**Exercise directions:** Repeat every line of the material, character for character.

START Study material

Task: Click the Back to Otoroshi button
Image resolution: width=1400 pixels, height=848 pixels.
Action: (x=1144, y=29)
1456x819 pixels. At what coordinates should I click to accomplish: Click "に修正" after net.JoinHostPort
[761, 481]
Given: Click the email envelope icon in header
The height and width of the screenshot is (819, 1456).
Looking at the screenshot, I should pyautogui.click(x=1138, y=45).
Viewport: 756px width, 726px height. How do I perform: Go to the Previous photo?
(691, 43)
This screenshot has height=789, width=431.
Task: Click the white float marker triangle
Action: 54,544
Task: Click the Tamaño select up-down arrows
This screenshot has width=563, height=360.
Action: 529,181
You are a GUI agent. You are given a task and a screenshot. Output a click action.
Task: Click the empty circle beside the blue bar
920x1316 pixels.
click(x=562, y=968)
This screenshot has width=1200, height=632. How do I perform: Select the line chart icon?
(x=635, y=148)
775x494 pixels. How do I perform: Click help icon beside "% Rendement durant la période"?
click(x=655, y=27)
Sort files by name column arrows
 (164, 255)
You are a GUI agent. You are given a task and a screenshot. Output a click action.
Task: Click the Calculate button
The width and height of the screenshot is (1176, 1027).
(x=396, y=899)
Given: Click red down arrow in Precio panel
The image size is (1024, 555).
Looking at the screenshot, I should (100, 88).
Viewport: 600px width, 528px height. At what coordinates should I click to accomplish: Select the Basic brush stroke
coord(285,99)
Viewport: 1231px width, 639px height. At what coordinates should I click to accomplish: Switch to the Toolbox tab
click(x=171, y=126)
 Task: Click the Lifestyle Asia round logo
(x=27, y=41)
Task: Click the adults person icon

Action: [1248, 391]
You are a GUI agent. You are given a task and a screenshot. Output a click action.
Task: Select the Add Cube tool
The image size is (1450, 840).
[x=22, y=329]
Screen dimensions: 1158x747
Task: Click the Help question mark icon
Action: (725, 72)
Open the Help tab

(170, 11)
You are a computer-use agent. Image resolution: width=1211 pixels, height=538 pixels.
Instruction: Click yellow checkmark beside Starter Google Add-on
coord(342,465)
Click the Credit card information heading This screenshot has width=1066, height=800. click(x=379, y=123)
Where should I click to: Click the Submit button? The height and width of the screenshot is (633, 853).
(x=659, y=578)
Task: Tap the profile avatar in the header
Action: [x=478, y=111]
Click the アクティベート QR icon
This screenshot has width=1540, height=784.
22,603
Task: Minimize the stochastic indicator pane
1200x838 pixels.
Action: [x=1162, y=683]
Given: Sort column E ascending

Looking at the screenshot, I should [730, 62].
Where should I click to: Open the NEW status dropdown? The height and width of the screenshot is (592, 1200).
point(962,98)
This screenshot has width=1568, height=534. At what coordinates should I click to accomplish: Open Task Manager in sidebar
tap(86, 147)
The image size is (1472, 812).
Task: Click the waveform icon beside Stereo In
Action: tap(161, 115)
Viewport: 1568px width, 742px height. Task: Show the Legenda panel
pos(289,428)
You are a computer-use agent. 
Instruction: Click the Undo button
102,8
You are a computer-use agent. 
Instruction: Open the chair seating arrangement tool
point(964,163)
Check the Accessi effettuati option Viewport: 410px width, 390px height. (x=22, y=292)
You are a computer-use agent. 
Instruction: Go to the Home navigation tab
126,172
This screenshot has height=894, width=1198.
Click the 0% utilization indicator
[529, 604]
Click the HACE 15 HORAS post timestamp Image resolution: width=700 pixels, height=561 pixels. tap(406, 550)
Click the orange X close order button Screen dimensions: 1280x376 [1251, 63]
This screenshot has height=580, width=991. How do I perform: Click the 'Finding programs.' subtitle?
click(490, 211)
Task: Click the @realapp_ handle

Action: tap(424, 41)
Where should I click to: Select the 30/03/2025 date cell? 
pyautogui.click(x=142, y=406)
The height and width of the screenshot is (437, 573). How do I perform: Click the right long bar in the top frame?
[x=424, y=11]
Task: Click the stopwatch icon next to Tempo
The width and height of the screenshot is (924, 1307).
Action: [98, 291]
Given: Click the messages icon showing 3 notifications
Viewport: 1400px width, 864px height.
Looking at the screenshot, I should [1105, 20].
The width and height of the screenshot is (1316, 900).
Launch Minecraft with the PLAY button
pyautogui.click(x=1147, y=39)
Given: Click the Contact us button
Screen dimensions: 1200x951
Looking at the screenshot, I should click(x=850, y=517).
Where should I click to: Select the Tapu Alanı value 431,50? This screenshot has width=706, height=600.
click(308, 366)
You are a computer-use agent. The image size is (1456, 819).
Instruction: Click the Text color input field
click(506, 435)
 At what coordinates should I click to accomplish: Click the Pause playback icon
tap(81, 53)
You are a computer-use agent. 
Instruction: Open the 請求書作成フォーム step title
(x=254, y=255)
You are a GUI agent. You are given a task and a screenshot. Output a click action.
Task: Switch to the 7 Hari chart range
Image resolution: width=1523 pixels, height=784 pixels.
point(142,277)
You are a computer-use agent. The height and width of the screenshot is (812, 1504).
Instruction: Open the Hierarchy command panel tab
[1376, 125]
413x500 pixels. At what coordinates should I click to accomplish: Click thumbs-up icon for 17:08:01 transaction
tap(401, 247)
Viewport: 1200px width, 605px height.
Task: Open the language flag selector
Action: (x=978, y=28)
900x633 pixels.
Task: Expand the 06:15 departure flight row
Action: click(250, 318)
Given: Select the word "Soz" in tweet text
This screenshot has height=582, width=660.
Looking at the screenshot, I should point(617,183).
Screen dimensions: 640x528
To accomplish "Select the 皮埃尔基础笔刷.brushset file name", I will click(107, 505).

END Study material

**Answer box:**
Task: Click the Back to Otoroshi button
Image resolution: width=1400 pixels, height=848 pixels.
Action: (x=1144, y=29)
1456x819 pixels. At what coordinates should I click to accomplish: Click "に修正" after net.JoinHostPort
[761, 481]
Given: Click the email envelope icon in header
The height and width of the screenshot is (819, 1456).
Looking at the screenshot, I should pyautogui.click(x=1138, y=45).
Viewport: 756px width, 726px height. How do I perform: Go to the Previous photo?
(691, 43)
This screenshot has height=789, width=431.
Task: Click the white float marker triangle
Action: 54,544
Task: Click the Tamaño select up-down arrows
This screenshot has width=563, height=360.
Action: 529,181
You are a GUI agent. You are given a task and a screenshot. Output a click action.
Task: Click the empty circle beside the blue bar
920x1316 pixels.
click(x=562, y=968)
This screenshot has width=1200, height=632. How do I perform: Select the line chart icon?
(x=635, y=148)
775x494 pixels. How do I perform: Click help icon beside "% Rendement durant la période"?
click(x=655, y=27)
Sort files by name column arrows
 (164, 255)
You are a GUI agent. You are given a task and a screenshot. Output a click action.
Task: Click the Calculate button
The width and height of the screenshot is (1176, 1027).
(x=396, y=899)
Given: Click red down arrow in Precio panel
The image size is (1024, 555).
Looking at the screenshot, I should (100, 88).
Viewport: 600px width, 528px height. At what coordinates should I click to accomplish: Select the Basic brush stroke
coord(285,99)
Viewport: 1231px width, 639px height. At what coordinates should I click to accomplish: Switch to the Toolbox tab
click(x=171, y=126)
 Task: Click the Lifestyle Asia round logo
(x=27, y=41)
Task: Click the adults person icon

Action: [1248, 391]
You are a GUI agent. You are given a task and a screenshot. Output a click action.
Task: Select the Add Cube tool
The image size is (1450, 840).
[x=22, y=329]
Screen dimensions: 1158x747
Task: Click the Help question mark icon
Action: (725, 72)
Open the Help tab

(170, 11)
You are a computer-use agent. Image resolution: width=1211 pixels, height=538 pixels.
Instruction: Click yellow checkmark beside Starter Google Add-on
coord(342,465)
Click the Credit card information heading This screenshot has width=1066, height=800. click(x=379, y=123)
Where should I click to: Click the Submit button? The height and width of the screenshot is (633, 853).
(x=659, y=578)
Task: Tap the profile avatar in the header
Action: [x=478, y=111]
Click the アクティベート QR icon
This screenshot has width=1540, height=784.
22,603
Task: Minimize the stochastic indicator pane
1200x838 pixels.
Action: [x=1162, y=683]
Given: Sort column E ascending

Looking at the screenshot, I should [730, 62].
Where should I click to: Open the NEW status dropdown? The height and width of the screenshot is (592, 1200).
point(962,98)
This screenshot has width=1568, height=534. At what coordinates should I click to accomplish: Open Task Manager in sidebar
tap(86, 147)
The image size is (1472, 812).
Task: Click the waveform icon beside Stereo In
Action: tap(161, 115)
Viewport: 1568px width, 742px height. Task: Show the Legenda panel
pos(289,428)
You are a computer-use agent. 
Instruction: Click the Undo button
102,8
You are a computer-use agent. 
Instruction: Open the chair seating arrangement tool
point(964,163)
Check the Accessi effettuati option Viewport: 410px width, 390px height. (x=22, y=292)
You are a computer-use agent. 
Instruction: Go to the Home navigation tab
126,172
This screenshot has height=894, width=1198.
Click the 0% utilization indicator
[529, 604]
Click the HACE 15 HORAS post timestamp Image resolution: width=700 pixels, height=561 pixels. tap(406, 550)
Click the orange X close order button Screen dimensions: 1280x376 [1251, 63]
This screenshot has height=580, width=991. How do I perform: Click the 'Finding programs.' subtitle?
click(490, 211)
Task: Click the @realapp_ handle

Action: tap(424, 41)
Where should I click to: Select the 30/03/2025 date cell? 
pyautogui.click(x=142, y=406)
The height and width of the screenshot is (437, 573). How do I perform: Click the right long bar in the top frame?
[x=424, y=11]
Task: Click the stopwatch icon next to Tempo
The width and height of the screenshot is (924, 1307).
Action: [98, 291]
Given: Click the messages icon showing 3 notifications
Viewport: 1400px width, 864px height.
Looking at the screenshot, I should [1105, 20].
The width and height of the screenshot is (1316, 900).
Launch Minecraft with the PLAY button
pyautogui.click(x=1147, y=39)
Given: Click the Contact us button
Screen dimensions: 1200x951
Looking at the screenshot, I should click(x=850, y=517).
Where should I click to: Select the Tapu Alanı value 431,50? This screenshot has width=706, height=600.
click(308, 366)
You are a computer-use agent. The image size is (1456, 819).
Instruction: Click the Text color input field
click(506, 435)
 At what coordinates should I click to accomplish: Click the Pause playback icon
tap(81, 53)
You are a computer-use agent. 
Instruction: Open the 請求書作成フォーム step title
(x=254, y=255)
You are a GUI agent. You are given a task and a screenshot. Output a click action.
Task: Switch to the 7 Hari chart range
Image resolution: width=1523 pixels, height=784 pixels.
point(142,277)
You are a computer-use agent. The height and width of the screenshot is (812, 1504).
Instruction: Open the Hierarchy command panel tab
[1376, 125]
413x500 pixels. At what coordinates should I click to accomplish: Click thumbs-up icon for 17:08:01 transaction
tap(401, 247)
Viewport: 1200px width, 605px height.
Task: Open the language flag selector
Action: (x=978, y=28)
900x633 pixels.
Task: Expand the 06:15 departure flight row
Action: click(250, 318)
Given: Select the word "Soz" in tweet text
This screenshot has height=582, width=660.
Looking at the screenshot, I should point(617,183).
Screen dimensions: 640x528
To accomplish "Select the 皮埃尔基础笔刷.brushset file name", I will click(107, 505).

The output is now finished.